子供の頃、親や先生に
「知らない人についていっちゃダメよ。」
と言われたことがあるだろうが、その中でも印象的だった出来事。
俺が小学3年生のときの話。
開校記念日に友達と、電車の博物館に行くことにした。
私鉄や地下鉄を乗り継いで、大好きな電車の博物館に来た。
小さい頃から何回も来た博物館だったが、友達と来るのは初めてだった。
友達はそれほど鉄道ファンでもなかったが、電車の展示や運転シミュレータ、都会を走る沢山の電車の模型ジオラマなど、楽しみの多い博物館に友達も喜んでいた。
博物館の中で友達と昼食をとり、午後も博物館見学を楽しんでいた。
午後の模型ジオラマのプログラム(オペレーターが電車を動かしながら解説をするショー)が3時頃から始まり、俺たちは20分くらい前から場所取りをしていた。
このジオラマには観客席にも電車を動かすためのボタンがあり、プログラムの後半では、観客がボタンを押して模型の電車を動かすことができる。

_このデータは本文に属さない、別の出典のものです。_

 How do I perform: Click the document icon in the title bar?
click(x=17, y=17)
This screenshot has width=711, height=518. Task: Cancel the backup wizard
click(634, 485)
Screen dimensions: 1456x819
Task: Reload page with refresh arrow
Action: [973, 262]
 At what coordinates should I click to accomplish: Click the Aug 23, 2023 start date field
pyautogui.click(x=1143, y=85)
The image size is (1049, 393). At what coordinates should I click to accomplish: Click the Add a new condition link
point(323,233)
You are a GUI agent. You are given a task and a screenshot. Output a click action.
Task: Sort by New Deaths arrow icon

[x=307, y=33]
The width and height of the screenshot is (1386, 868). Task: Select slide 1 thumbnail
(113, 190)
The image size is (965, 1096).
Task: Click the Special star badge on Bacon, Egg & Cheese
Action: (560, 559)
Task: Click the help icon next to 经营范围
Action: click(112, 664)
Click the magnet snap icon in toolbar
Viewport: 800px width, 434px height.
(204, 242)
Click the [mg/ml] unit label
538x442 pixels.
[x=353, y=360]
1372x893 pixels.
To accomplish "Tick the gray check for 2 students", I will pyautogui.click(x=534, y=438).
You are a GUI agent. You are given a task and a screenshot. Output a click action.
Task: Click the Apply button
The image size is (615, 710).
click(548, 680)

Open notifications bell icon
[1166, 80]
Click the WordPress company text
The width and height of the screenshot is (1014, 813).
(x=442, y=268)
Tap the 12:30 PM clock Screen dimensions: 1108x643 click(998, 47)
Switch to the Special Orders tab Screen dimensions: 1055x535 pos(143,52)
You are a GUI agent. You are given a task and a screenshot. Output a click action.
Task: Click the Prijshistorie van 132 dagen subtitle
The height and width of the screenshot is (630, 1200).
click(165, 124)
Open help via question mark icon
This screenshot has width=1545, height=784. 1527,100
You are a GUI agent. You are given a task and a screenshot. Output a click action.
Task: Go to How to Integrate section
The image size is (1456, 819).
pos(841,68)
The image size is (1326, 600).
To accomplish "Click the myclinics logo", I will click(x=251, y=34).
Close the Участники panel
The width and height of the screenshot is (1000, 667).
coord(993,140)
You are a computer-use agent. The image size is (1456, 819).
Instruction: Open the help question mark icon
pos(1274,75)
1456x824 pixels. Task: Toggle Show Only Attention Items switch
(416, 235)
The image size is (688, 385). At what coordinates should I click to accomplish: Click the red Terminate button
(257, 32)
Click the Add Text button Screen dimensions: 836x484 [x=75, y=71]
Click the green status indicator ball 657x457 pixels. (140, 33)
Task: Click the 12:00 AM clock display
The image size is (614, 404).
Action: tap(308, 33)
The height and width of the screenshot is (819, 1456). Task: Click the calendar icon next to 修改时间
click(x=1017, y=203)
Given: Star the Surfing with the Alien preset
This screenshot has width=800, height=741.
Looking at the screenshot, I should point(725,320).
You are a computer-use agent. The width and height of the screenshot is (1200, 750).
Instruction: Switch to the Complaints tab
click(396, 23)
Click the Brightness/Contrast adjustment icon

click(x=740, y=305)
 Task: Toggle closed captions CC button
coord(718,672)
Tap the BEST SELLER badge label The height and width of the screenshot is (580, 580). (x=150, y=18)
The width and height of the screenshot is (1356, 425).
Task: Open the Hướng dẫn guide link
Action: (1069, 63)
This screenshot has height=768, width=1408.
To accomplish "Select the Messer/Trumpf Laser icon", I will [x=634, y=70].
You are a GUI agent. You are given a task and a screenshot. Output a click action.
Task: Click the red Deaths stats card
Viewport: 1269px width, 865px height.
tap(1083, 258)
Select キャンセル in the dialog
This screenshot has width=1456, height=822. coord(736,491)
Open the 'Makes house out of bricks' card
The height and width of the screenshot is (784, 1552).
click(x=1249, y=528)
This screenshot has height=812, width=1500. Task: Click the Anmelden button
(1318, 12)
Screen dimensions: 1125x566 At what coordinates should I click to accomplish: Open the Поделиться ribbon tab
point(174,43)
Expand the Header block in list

ただし動かす電車には限りがあるため、プログラムの始まる前から場所取りは必須だった。
当然、人気のある車両から埋まっていく。
俺と友達はかっこいいなと思っていた電車のボタンのある席に座ろうとしたが座れず、他の場所もほぼ埋まろうとしていた。
あと1席しか取れそうになく、俺と友達で代わりばんこにしようかなとか思っていた。
そして俺が場所をとったが、友達は取れなかった。
俺は、2人で一緒にやろうと言おうとすると
「ここ、いいよ。」
と声がして相手をみると、中学生くらいの私服の男の子が場所を譲ってくれた。
「あっ、ありがと。」
男の子は俺たちの後ろのボタンのない席に座り、俺たちは2人とも電車のボタンのある席に座ることができた。
男の子を見ると、僕たちより年上のお兄さんって感じだったが、口を開けてぼーっとしていたり、独り言を言ったり何か変わった感じの子だった。
今思えば知的障害か何かの男の子だったと思うが、当時は障害者といえば特殊な外見だったり、奇声をあげたりする人くらいの認識で、その男の子がそうとは思っていなかった。
そのあとはプログラムが始まり、女性オペレーターが電車を一つずつ動かしながら、何線を走っているどんな電車かなどの解説をしていた。
そして一通り解説が終わると、観客が電車を動かす時間になる。